The CsdCLIP introduction below names what complex queries can encompass. List each of those things.

Reading text ::
****

Intro

This repository is the official implementation of CsdCLIP.

Despite the remarkable success of CLIP models in text-to-image retrieval, their performance remains suboptimal when confronted with complex queries encompassing multiple subjects, attributes, or relations. We introduce CsdCLIP, a novel training-free framework that significantly improves zero-shot retrieval performance.

****

Data ::
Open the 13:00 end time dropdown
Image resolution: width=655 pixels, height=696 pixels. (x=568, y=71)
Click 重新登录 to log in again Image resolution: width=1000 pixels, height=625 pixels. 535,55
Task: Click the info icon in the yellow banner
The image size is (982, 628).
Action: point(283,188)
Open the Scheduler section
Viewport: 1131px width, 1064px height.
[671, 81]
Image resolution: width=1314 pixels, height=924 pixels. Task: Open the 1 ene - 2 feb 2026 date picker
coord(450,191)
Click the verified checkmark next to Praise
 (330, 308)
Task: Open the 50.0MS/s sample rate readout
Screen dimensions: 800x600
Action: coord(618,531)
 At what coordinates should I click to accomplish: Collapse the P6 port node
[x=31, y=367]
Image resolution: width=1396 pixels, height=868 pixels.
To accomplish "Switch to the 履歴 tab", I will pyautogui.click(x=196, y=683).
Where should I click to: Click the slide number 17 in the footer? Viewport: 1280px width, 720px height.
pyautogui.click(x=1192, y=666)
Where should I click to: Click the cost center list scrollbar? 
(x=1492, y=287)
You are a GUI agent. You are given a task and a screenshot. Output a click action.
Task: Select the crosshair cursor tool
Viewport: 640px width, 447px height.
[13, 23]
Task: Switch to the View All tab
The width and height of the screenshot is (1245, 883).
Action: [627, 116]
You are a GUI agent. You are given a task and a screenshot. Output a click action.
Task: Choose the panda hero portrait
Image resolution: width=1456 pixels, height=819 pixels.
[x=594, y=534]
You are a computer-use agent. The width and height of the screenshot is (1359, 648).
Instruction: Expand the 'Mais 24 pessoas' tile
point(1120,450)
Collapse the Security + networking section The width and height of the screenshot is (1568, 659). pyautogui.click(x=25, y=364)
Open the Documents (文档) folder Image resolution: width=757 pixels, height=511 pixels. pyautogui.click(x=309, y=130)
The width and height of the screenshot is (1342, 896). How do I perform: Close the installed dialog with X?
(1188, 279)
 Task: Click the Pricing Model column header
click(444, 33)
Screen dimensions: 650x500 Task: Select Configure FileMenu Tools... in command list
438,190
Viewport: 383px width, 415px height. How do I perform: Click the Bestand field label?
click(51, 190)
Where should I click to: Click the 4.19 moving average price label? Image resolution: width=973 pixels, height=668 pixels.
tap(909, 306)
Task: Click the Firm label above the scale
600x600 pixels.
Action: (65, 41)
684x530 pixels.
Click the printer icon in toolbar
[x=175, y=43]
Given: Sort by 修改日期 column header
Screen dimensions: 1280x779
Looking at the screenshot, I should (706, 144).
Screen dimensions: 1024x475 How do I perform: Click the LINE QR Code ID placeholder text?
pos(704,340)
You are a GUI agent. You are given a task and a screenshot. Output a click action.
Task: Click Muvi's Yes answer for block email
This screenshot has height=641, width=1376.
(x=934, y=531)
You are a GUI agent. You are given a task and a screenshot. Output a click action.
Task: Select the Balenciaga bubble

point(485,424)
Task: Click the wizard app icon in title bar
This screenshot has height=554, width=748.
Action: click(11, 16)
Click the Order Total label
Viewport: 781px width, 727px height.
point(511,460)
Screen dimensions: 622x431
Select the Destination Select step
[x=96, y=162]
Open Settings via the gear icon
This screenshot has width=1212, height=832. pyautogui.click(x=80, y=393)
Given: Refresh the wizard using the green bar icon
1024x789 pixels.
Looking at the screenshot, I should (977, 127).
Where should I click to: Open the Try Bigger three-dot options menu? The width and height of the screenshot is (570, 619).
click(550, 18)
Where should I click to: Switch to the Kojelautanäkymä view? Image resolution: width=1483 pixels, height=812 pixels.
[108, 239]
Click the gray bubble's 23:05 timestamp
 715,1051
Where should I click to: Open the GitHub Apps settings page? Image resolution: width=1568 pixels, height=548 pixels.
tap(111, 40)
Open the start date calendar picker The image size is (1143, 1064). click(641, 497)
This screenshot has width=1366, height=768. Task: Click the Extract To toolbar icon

****

Result ::
- Subjects
- Attributes
- Relations